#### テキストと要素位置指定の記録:
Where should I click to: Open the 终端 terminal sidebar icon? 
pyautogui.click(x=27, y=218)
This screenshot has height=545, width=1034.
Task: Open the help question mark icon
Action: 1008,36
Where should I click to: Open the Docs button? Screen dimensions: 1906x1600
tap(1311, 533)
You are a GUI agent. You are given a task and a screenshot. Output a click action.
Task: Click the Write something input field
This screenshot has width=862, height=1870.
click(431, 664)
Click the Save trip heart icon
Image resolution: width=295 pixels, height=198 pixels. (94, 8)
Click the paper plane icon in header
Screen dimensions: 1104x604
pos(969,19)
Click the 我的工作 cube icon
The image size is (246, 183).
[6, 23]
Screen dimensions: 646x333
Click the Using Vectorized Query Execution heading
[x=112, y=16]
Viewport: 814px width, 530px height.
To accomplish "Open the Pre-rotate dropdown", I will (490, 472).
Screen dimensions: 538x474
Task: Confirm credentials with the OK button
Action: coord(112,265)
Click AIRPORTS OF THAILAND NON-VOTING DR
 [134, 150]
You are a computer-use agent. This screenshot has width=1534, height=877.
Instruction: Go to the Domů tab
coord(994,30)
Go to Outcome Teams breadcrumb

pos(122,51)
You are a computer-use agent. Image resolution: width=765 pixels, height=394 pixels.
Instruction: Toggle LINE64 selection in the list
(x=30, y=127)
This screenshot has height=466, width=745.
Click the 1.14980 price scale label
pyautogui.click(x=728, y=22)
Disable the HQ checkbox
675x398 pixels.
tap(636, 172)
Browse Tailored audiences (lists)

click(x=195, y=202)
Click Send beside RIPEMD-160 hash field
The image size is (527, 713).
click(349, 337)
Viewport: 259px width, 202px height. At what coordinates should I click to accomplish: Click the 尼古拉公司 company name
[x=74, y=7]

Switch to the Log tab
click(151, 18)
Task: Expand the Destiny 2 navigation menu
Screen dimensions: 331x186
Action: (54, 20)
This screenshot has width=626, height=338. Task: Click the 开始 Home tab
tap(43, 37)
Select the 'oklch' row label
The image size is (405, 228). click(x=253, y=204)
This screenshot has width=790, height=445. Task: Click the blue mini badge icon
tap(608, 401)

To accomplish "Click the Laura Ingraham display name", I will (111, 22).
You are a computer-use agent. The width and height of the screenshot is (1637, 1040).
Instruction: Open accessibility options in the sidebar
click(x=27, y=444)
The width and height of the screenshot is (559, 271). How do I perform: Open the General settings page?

#### 課題の目標:
上の行を、空行を除いてすべて、「番号」と「内容」の2列からなるMarkdownの表として示しなさい。「番号」には通し番号を、「内容」にはその行をそのまま入れること。

#### 演習の出力:
| 番号 | 内容 |
|---|---|
| 1 | Where should I click to: Open the 终端 terminal sidebar icon?  |
| 2 | pyautogui.click(x=27, y=218) |
| 3 | This screenshot has height=545, width=1034. |
| 4 | Task: Open the help question mark icon |
| 5 | Action: 1008,36 |
| 6 | Where should I click to: Open the Docs button? Screen dimensions: 1906x1600 |
| 7 | tap(1311, 533) |
| 8 | You are a GUI agent. You are given a task and a screenshot. Output a click action. |
| 9 | Task: Click the Write something input field |
| 10 | This screenshot has width=862, height=1870. |
| 11 | click(431, 664) |
| 12 | Click the Save trip heart icon |
| 13 | Image resolution: width=295 pixels, height=198 pixels. (94, 8) |
| 14 | Click the paper plane icon in header |
| 15 | Screen dimensions: 1104x604 |
| 16 | pos(969,19) |
| 17 | Click the 我的工作 cube icon |
| 18 | The image size is (246, 183). |
| 19 | [6, 23] |
| 20 | Screen dimensions: 646x333 |
| 21 | Click the Using Vectorized Query Execution heading |
| 22 | [x=112, y=16] |
| 23 | Viewport: 814px width, 530px height. |
| 24 | To accomplish "Open the Pre-rotate dropdown", I will (490, 472). |
| 25 | Screen dimensions: 538x474 |
| 26 | Task: Confirm credentials with the OK button |
| 27 | Action: coord(112,265) |
| 28 | Click AIRPORTS OF THAILAND NON-VOTING DR |
| 29 |  [134, 150] |
| 30 | You are a computer-use agent. This screenshot has width=1534, height=877. |
| 31 | Instruction: Go to the Domů tab |
| 32 | coord(994,30) |
| 33 | Go to Outcome Teams breadcrumb |
| 34 | pos(122,51) |
| 35 | You are a computer-use agent. Image resolution: width=765 pixels, height=394 pixels. |
| 36 | Instruction: Toggle LINE64 selection in the list |
| 37 | (x=30, y=127) |
| 38 | This screenshot has height=466, width=745. |
| 39 | Click the 1.14980 price scale label |
| 40 | pyautogui.click(x=728, y=22) |
| 41 | Disable the HQ checkbox |
| 42 | 675x398 pixels. |
| 43 | tap(636, 172) |
| 44 | Browse Tailored audiences (lists) |
| 45 | click(x=195, y=202) |
| 46 | Click Send beside RIPEMD-160 hash field |
| 47 | The image size is (527, 713). |
| 48 | click(349, 337) |
| 49 | Viewport: 259px width, 202px height. At what coordinates should I click to accomplish: Click the 尼古拉公司 company name |
| 50 | [x=74, y=7] |
| 51 | Switch to the Log tab |
| 52 | click(151, 18) |
| 53 | Task: Expand the Destiny 2 navigation menu |
| 54 | Screen dimensions: 331x186 |
| 55 | Action: (54, 20) |
| 56 | This screenshot has width=626, height=338. Task: Click the 开始 Home tab |
| 57 | tap(43, 37) |
| 58 | Select the 'oklch' row label |
| 59 | The image size is (405, 228). click(x=253, y=204) |
| 60 | This screenshot has width=790, height=445. Task: Click the blue mini badge icon |
| 61 | tap(608, 401) |
| 62 | To accomplish "Click the Laura Ingraham display name", I will (111, 22). |
| 63 | You are a computer-use agent. The width and height of the screenshot is (1637, 1040). |
| 64 | Instruction: Open accessibility options in the sidebar |
| 65 | click(x=27, y=444) |
| 66 | The width and height of the screenshot is (559, 271). How do I perform: Open the General settings page? |